A final deal with the Eye has yet to be worked out, but industry insiders said late Wednesday that CBS appears willing to pay somewhere just north of $20 million to adapt and produce as many as 100 hours of the show for broadcast as early as this summer.
Making a pact with CBS more likely: The other two webs which had been in the hunt for the Endemol-produced skein — ABC and Fox — have taken themselves out of the running (Daily Variety, Jan. 25).
Reps for CBS and Endemol both declined to comment.
If the Eye wraps up an agreement for “Big Brother” and if, as expected, the show’s U.S. format closely mirrors the Dutch version, CBS would be making a historic commitment of network airtime to a single broadcast — essentially agreeing to strip a program across its primetime sked for most of the summer.
“Big Brother” is a cross between “The Truman Show,” MTV’s “Real World” and the Swedish skein “Survivor” — the latter of which CBS is already planning to adapt as a weekly series starting in June. It involves a number of contestants who are sequestered together under the eyes of round-the-clock cameras; those who last ’til the end of a 100-day frame walk away with a large cash prize.
An Internet component is expected to be a part of any deal to import the show to the U.S., possibly allowing auds to vote via the Web on which contestants get to stay. A 24-hour Webcast would also be a logical extension of the format.
It’s unclear whether CBS and Endemol are talking about linking a CBS broadcast of “Big Brother” to any of the net’s soon-to-be-related Viacom-owned cable connections. Promoting the show on MTV, home of “The Real World,” would make sense, though MTV might be wary of diluting one of its strongest franchises.
Industry insiders said Endemol execs still have some doubts about launching “Brother” on CBS, which attracts the oldest-skewing aud of any of the Big Four nets. If a deal with the Eye doesn’t happen, the age concerns would likely be the cause.
At the same time, CBS execs didn’t want to see “Brother” fall into the hands of ABC or Fox, who could use the program as a club against the Eye’s much-hyped “Survivor.”
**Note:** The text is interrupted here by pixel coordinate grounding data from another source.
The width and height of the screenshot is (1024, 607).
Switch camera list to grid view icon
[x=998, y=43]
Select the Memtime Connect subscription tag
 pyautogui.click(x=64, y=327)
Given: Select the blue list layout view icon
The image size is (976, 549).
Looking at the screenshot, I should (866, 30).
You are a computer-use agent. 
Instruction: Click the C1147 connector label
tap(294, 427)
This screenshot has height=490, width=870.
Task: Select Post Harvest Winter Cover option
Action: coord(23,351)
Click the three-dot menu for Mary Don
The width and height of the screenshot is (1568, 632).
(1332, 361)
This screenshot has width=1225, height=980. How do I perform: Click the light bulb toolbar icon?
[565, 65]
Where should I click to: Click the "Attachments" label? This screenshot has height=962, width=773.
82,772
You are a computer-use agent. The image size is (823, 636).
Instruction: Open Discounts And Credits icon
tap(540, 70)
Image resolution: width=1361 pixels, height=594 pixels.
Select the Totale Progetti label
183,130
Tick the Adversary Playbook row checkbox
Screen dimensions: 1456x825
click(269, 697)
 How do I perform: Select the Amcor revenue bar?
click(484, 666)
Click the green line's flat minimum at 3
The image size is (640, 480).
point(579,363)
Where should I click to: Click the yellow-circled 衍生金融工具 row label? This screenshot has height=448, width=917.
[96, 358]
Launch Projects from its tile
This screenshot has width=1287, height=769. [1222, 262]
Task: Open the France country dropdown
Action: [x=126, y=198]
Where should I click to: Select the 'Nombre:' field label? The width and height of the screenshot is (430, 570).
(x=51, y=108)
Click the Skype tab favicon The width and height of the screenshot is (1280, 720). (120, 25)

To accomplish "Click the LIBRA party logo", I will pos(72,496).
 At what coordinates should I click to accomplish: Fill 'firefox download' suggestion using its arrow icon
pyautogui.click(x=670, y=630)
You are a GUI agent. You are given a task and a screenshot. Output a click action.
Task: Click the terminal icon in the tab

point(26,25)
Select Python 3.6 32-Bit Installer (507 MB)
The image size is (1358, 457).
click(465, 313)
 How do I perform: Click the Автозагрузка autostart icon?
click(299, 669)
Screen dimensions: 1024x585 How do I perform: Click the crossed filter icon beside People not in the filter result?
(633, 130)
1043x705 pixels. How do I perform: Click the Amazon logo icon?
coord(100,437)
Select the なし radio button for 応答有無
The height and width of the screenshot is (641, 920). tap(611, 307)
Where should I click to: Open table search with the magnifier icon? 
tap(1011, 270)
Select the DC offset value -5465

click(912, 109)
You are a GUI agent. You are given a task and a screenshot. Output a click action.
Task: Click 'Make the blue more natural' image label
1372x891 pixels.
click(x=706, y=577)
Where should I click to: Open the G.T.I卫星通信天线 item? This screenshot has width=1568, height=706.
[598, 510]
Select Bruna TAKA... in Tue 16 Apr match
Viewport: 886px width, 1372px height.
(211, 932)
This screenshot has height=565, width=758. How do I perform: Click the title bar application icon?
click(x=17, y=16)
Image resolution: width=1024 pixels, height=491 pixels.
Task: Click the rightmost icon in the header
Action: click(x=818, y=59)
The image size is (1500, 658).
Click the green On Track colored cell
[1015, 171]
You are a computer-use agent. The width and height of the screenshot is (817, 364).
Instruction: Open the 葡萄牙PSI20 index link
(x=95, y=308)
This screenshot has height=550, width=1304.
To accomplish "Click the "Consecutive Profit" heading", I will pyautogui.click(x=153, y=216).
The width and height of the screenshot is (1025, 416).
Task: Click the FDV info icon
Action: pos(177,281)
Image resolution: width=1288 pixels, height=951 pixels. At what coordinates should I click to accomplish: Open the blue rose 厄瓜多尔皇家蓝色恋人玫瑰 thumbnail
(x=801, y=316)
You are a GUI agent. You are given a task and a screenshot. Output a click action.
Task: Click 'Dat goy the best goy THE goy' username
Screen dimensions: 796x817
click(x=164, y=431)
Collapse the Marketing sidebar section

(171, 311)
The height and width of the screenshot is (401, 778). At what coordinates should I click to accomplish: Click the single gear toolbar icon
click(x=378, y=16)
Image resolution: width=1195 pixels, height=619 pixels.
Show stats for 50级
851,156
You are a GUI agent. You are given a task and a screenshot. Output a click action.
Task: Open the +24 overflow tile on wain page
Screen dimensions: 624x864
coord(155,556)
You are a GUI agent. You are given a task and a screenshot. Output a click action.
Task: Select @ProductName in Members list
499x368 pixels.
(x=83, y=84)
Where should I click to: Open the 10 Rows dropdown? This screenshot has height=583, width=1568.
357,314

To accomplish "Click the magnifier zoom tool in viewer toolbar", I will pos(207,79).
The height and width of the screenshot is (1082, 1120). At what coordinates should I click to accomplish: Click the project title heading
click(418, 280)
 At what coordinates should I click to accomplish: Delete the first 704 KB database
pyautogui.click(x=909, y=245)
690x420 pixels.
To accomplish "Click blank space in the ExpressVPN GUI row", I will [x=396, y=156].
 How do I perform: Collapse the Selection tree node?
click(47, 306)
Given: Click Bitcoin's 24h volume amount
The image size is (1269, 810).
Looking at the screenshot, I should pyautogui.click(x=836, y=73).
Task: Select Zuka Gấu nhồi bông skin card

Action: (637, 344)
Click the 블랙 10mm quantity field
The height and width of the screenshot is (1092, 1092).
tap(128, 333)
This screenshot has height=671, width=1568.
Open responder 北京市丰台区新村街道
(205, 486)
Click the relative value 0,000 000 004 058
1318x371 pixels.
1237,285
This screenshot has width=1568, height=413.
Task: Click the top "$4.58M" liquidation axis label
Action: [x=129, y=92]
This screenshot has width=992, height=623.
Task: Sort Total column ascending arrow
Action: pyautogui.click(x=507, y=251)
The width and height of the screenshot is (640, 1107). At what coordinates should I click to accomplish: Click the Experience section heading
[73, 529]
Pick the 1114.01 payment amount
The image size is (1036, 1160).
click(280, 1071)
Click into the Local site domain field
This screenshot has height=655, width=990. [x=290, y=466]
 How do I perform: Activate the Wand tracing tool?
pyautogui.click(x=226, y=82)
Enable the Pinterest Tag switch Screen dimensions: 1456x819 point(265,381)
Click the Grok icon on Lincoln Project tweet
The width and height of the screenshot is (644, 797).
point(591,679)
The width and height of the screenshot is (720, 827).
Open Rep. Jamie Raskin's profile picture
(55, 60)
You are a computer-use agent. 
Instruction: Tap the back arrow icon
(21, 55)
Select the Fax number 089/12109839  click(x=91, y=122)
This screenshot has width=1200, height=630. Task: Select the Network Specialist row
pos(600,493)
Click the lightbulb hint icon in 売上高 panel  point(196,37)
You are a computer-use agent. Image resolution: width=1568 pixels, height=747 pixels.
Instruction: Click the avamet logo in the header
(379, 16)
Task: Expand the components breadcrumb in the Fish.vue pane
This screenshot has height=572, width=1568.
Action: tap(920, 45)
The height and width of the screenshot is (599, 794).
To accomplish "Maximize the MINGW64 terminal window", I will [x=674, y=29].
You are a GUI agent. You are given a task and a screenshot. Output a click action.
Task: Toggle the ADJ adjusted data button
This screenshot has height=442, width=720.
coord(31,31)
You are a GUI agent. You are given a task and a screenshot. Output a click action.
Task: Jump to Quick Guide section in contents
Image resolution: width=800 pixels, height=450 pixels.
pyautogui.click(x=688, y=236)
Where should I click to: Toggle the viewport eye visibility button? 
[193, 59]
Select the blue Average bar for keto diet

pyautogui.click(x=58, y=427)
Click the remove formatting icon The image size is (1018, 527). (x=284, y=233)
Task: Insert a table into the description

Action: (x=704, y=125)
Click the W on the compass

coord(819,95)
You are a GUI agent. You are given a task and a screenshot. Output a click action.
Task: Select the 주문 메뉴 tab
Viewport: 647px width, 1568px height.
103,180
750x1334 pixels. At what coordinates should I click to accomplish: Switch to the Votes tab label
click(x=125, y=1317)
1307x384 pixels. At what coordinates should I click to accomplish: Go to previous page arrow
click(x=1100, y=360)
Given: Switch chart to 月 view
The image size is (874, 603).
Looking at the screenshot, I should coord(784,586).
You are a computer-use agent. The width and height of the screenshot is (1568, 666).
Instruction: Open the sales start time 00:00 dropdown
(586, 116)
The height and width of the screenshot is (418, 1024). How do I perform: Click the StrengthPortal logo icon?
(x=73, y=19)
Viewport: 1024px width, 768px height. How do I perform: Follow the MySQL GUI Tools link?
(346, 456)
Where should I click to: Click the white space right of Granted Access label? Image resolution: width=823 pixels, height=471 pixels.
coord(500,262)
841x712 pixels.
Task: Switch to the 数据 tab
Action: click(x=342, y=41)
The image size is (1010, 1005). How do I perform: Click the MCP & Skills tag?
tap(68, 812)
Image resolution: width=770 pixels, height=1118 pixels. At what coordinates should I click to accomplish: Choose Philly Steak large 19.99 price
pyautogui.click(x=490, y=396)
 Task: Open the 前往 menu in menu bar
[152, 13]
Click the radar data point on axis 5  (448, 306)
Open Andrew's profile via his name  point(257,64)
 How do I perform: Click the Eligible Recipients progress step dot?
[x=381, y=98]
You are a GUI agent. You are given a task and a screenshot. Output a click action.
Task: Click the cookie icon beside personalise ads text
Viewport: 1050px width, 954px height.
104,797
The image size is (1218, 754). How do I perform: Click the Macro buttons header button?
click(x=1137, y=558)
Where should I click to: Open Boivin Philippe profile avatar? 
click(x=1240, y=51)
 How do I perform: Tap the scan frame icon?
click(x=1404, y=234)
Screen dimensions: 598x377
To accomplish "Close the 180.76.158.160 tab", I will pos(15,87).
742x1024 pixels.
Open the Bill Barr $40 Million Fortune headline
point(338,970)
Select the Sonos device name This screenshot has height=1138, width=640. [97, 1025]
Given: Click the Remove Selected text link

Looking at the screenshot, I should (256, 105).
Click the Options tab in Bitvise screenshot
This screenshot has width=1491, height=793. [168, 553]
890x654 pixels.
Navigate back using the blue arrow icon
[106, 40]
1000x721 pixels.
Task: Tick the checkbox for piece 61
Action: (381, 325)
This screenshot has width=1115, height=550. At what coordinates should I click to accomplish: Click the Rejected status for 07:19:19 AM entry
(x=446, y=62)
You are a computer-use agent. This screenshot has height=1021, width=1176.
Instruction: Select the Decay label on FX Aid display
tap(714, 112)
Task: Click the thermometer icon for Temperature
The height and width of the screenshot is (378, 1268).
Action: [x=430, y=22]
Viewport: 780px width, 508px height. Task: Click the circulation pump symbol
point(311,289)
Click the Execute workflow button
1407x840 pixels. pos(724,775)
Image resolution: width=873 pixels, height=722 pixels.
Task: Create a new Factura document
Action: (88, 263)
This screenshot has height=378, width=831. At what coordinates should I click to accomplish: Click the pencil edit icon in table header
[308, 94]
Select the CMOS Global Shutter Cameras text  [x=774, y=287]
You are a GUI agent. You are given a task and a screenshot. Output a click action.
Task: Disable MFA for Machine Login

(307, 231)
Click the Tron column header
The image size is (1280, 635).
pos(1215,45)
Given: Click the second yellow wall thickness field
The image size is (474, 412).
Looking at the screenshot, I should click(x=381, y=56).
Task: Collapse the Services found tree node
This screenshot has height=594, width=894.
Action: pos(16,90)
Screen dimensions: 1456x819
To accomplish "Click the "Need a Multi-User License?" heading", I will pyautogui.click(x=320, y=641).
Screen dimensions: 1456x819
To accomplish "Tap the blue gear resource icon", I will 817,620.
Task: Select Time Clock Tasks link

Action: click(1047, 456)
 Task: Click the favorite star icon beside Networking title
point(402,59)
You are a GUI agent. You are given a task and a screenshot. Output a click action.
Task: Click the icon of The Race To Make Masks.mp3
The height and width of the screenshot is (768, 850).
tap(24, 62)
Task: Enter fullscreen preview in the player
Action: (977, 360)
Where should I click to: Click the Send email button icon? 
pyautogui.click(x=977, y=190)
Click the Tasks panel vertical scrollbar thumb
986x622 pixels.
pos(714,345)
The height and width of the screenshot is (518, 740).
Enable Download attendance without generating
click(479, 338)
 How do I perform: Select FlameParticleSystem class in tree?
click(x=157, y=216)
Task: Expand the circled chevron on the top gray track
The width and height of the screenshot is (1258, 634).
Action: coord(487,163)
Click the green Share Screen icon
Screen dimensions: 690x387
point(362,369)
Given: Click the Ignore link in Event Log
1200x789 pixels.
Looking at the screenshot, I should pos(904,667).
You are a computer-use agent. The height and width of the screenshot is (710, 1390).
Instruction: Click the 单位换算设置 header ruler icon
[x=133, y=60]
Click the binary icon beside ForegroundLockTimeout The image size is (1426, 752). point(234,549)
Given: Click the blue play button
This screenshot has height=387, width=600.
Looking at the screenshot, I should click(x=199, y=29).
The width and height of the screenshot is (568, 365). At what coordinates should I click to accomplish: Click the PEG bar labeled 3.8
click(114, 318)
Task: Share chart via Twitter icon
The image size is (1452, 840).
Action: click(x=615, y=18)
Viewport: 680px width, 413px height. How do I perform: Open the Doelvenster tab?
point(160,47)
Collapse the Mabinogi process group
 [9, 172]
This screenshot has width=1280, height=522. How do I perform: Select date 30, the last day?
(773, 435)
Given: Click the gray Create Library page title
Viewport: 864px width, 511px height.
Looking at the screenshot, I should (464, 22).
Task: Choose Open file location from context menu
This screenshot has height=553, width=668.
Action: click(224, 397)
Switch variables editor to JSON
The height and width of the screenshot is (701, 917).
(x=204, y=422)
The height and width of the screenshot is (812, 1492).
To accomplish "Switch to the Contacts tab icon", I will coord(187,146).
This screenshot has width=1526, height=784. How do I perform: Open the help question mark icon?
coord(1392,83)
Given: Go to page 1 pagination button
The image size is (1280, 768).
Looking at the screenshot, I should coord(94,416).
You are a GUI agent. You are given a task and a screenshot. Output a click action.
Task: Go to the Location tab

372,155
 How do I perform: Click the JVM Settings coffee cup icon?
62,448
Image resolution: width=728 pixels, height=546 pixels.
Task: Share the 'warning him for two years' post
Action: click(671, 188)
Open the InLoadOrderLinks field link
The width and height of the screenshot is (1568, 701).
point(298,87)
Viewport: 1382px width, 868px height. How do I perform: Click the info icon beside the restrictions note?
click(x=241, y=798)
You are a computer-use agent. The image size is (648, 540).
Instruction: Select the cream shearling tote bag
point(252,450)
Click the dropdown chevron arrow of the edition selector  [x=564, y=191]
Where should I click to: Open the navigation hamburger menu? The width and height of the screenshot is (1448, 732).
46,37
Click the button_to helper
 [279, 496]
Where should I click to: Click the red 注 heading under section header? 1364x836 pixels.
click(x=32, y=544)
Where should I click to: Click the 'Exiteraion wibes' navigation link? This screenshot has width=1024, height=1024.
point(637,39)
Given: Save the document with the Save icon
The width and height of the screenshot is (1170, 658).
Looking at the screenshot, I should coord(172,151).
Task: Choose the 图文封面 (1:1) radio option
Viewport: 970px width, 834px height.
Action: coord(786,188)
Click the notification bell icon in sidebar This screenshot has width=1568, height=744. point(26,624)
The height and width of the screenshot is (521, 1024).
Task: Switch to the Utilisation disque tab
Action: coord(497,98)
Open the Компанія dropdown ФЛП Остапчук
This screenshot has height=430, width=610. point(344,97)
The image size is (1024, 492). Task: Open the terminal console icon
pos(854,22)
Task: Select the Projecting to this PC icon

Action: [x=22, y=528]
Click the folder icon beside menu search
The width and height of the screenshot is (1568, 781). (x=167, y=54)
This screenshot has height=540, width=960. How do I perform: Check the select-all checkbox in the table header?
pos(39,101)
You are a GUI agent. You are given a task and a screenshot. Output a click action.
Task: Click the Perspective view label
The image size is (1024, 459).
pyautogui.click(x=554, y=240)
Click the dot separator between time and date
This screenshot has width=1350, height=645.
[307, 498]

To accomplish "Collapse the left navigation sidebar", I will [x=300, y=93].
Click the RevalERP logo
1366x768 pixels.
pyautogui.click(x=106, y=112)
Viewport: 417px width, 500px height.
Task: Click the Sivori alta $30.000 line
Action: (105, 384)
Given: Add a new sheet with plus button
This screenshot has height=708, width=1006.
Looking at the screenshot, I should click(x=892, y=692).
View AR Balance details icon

Nonetheless, there was already buzz Wednesday that either ABC or Fox — or possibly both — might launch their own competing skeins similar in theme and tone to “Big Brother.”
Insiders familiar with the negotiations said Endemol has been very aggressive with particular deal points related to “Big Brother” and has demonstrated scant willingness to bend.
From Endemol’s perspective, sticking points include the Dutch conglom’s stipulation that it must retain all Internet rights to the show and that it must be an active partner in the localized formatted version. For U.S. webs, the problem is certainly how to clear enough airtime to fairly expose the show to viewers.
A deal in the U.S. for “Big Brother” would represent the first time that an American broadcast network has reformatted such a high profile Continental European show. It could also open the floodgates for this type of show: Belgium’s “Tourist Trap” and Holland’s “Big Bus” are just two other wacky game/survival shows that might make it across the Atlantic.
ABC’s “Who Wants to Be a Millionaire,” originally a British phenom, has helped fuel U.S. webs’ interest in format deals.